The utility of benefit-cost analyses has been limited by a lack of uniformity in the methods and assumptions underlying these studies. For years, those who perform and those who use benefit-cost analyses have argued that the development and use of theoretical, technical, and reporting standards for benefit-cost analyses would enhance the validity of results, increase comparability across studies, and accelerate the progress of the field.
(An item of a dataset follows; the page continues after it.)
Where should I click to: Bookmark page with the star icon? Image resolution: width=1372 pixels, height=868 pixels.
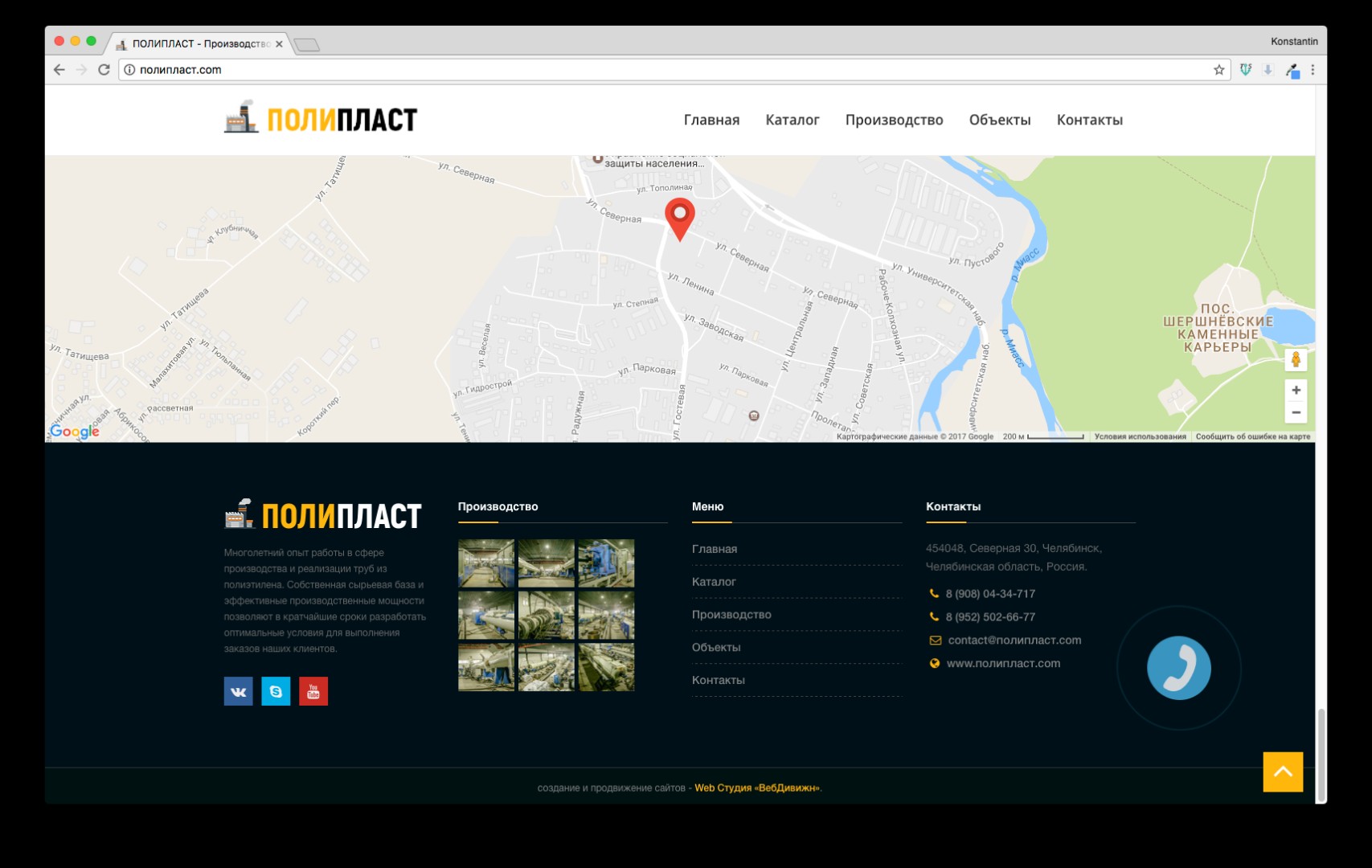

Considerations in Applying Benefit-Cost Analysis to Preventive Interventions for Children, Youth, and Families is the summary of a workshop convened by the Board on Children, Youth, and Families of the Institute of Medicine and the National Research Council in November 2013 as the first phase of a possible two-part effort directed toward guiding future benefit-cost studies and enhancing the relevance of benefit-cost analysis to governments and other organizations wanting to make sound prevention decisions. The workshop brought together leading practitioners in the field, researchers who study the methodological and analytic dimensions of benefit-cost analysis, and representatives of organizations that use the results of benefit-cost analyses to shape and implement public policies. This report discusses a wide range of issues about benefit-cost analysis, including the level of research rigor that should be met before results from an evaluation are used to estimate or predict outcomes in a cost-benefit analysis; best practices and methodologies for costing prevention interventions; prevention outcomes that currently lend themselves to monetization; processes and methodologies that should be used when linking prevention outcomes to avoided costs or increased revenues; and best methods for handling risk and uncertainty in estimates.